Tâche.
Extrayez des entrées ci-dessous chaque ligne qui contient la chaîne « size ».

Données fournies.
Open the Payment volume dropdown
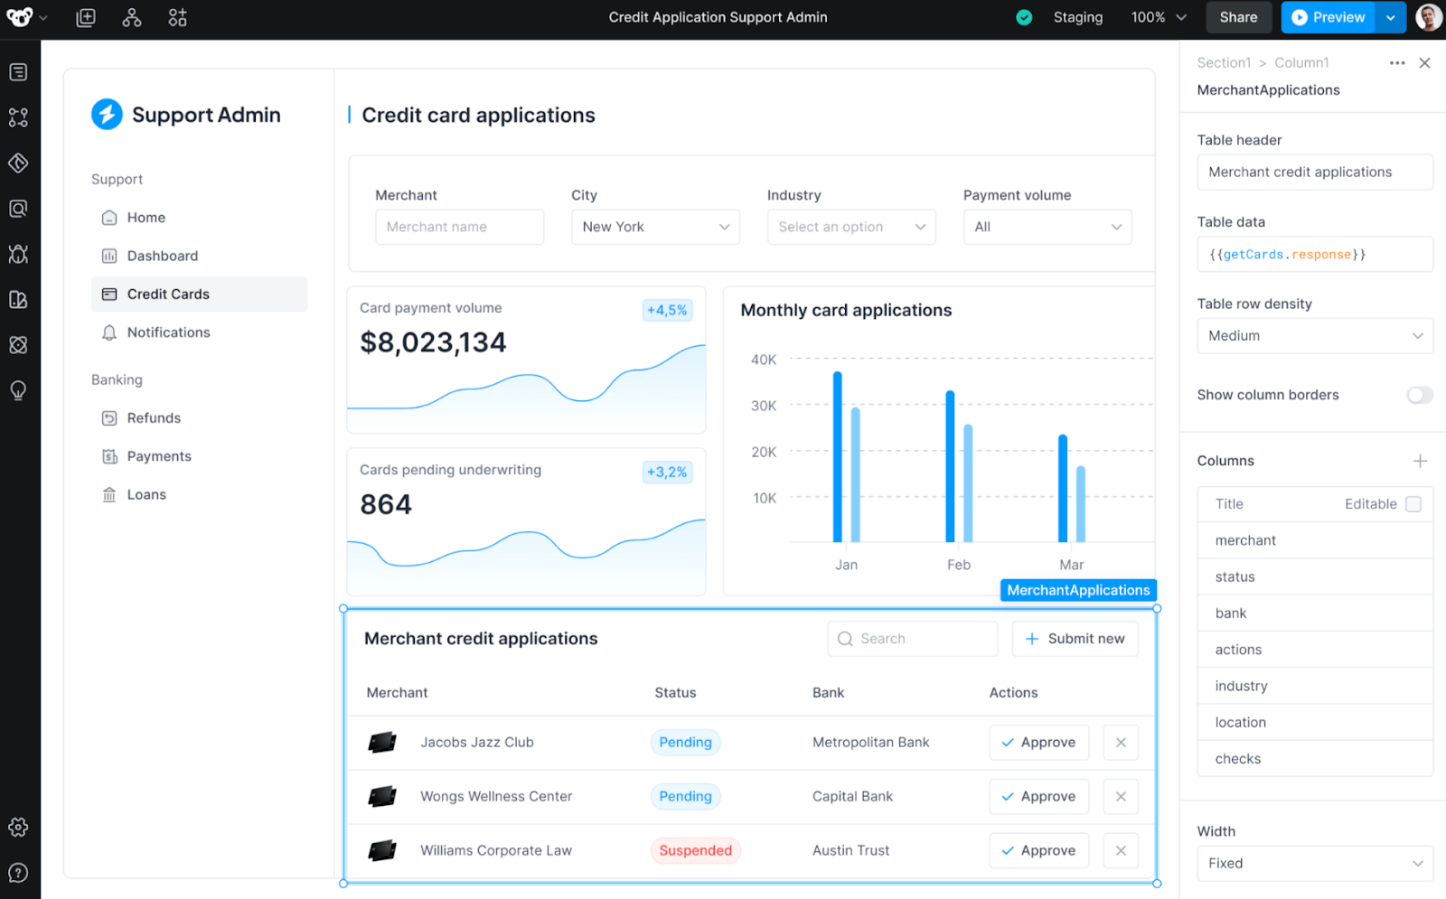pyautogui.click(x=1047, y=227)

...

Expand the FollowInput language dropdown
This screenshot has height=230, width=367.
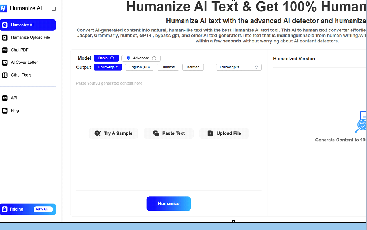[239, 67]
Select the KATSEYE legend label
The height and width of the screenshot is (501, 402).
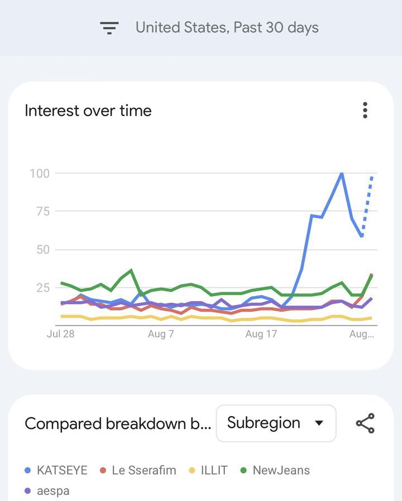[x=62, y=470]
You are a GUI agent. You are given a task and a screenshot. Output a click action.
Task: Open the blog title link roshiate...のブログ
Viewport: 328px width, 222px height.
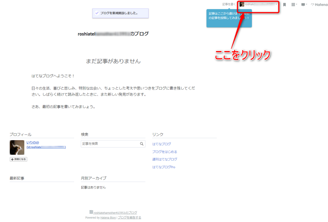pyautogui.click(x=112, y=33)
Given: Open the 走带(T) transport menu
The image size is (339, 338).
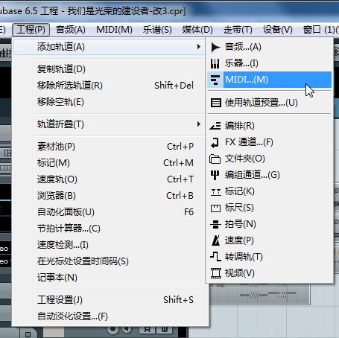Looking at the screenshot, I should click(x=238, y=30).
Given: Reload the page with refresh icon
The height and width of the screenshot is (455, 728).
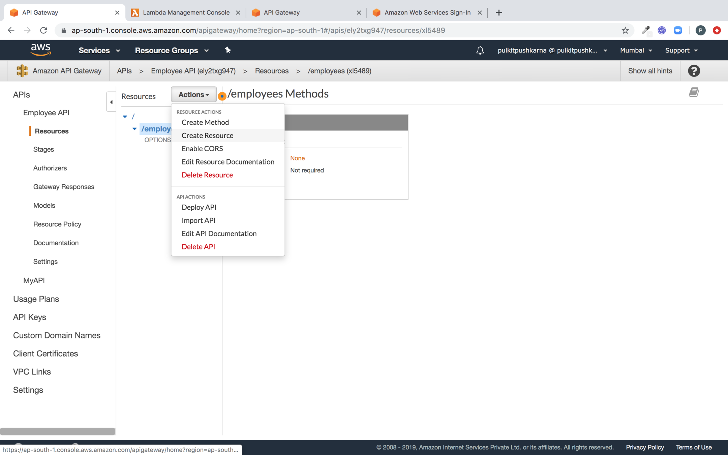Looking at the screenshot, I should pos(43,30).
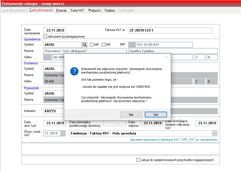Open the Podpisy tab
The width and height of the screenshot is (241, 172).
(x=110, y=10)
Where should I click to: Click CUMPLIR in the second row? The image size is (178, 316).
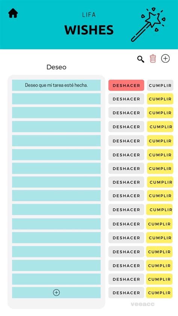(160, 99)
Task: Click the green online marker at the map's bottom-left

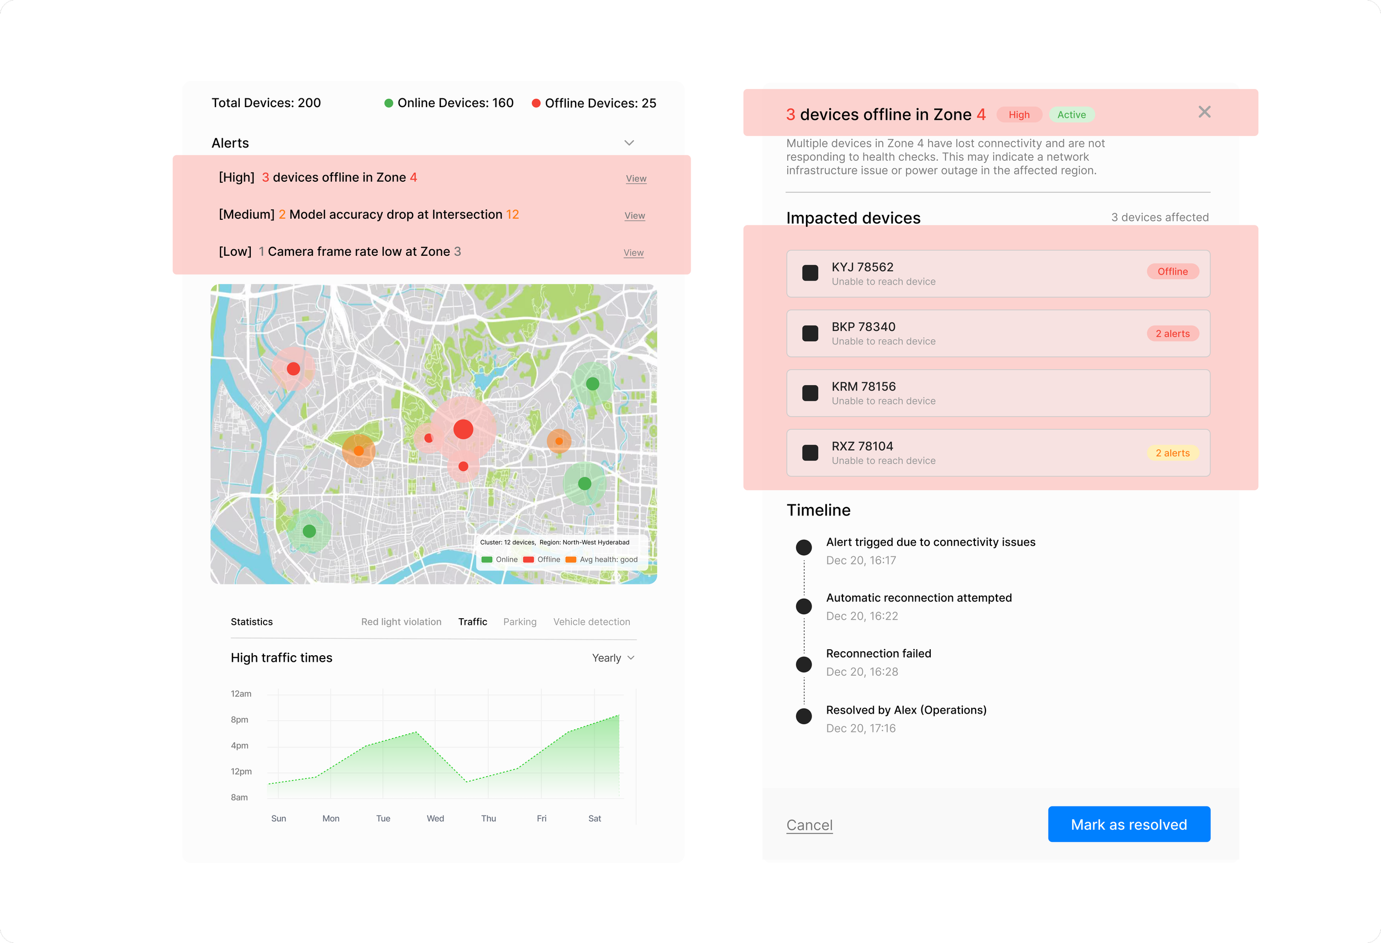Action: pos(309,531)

Solution.
The image size is (339, 338).
Where should I click to: Click CUMPLIR in the second row? The image size is (178, 316).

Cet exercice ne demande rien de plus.